Scaleable JupyetrHub Deployments in Education (Teaching)

In my higher ed institution, we are going from no hosted JupyterHub servers to at least three groups looking at them: central IT, School, and cottage industry.

All three are using Kubernetes to scale.

In terms of organisation, containers will be defined for the module (course) presentation level. Modules present once or twice a year with 300-1500 students per presentation.

I was wondering what strategies other people are using to deploy module/course based Jupyter environments to students.

Note that the following includes wide ranging questions that can be answered in general or specific technical terms. I’m just trying to make sense of what possible solutions there are, what folk are trying / have tried / use successfully / tried and will never return to again etc.

To try to categorise different sorts of approach, I can imagine the following sorts of deployment (there could well be others). They are likely to require different amounts of management / resource and reflect different institutional models for providing hosted lab services. There may well be very different costing models or consequences for background running costs etc, for different approaches:

  • JupyterHub created for each presentation of each module; this is probably the smallest atomic level: you only need one Docker image defined and users are limited to students (and staff) registered on a specific presentation of the course; at the end of the presentation, you shut it down and throw everything away;

  • JupyterHub created to cover all presentations of a single module: this might be appropriate if a module organiser or module team want to be able to manage the environment for their students, or someone wants to manage resource (or internal billing!) at the module level; this may require one use Docker image per presentation, with students perhaps being trusted to select the image relevant to their start date; student user accounts may need to be cleared out between presentations;

  • JupyterHub for several modules, perhaps in the same organisational unit (Faculty, School); this might appear if you have a unit based IT team who look after the IT needs within the school. Users are perhaps everyone who has signed up to a module presented by the unit in a particular academic year; images are required for every module or module-presentation; users may be restricted (how?) in terms of the images they can see / launch;

  • One JupyterHub to rule them all, centrally managed; maybe in excess of 10’s of thousands of registered users with accounts that last the lifetime of the student’s enrolment in the institution. Lots of images for lots of modules and/or module-presentations (so how do you limit which images which users can see, if only so as not to overwhelm them in the UI).

In each of the above cases, how do you go about:

  • mounting persistent user volumes; for example:
    • do users have a volume per module-presentation and have to take their files away at the end of the presentation?
    • do users have a personal filestore that is mounted into whatever environment they use?
    • does each module-presentation have its own filepath to stash files to try to help manage them (eg ~/{MODULE_CODE}-{PRESENTATION}.
  • enrolling users / managing permissions?

- _Information supplied_
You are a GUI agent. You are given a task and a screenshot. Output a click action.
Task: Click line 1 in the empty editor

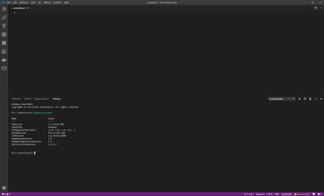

- _Stated problem_
Rewrite the stretch of the JupyterHub post from "In my higher" through "to again etc.", putting "Docker Swarm" in place of "Kubernetes".

- _Written answer_
In my higher ed institution, we are going from no hosted JupyterHub servers to at least three groups looking at them: central IT, School, and cottage industry.

All three are using Docker Swarm to scale.

In terms of organisation, containers will be defined for the module (course) presentation level. Modules present once or twice a year with 300-1500 students per presentation.

I was wondering what strategies other people are using to deploy module/course based Jupyter environments to students.

Note that the following includes wide ranging questions that can be answered in general or specific technical terms. I’m just trying to make sense of what possible solutions there are, what folk are trying / have tried / use successfully / tried and will never return to again etc.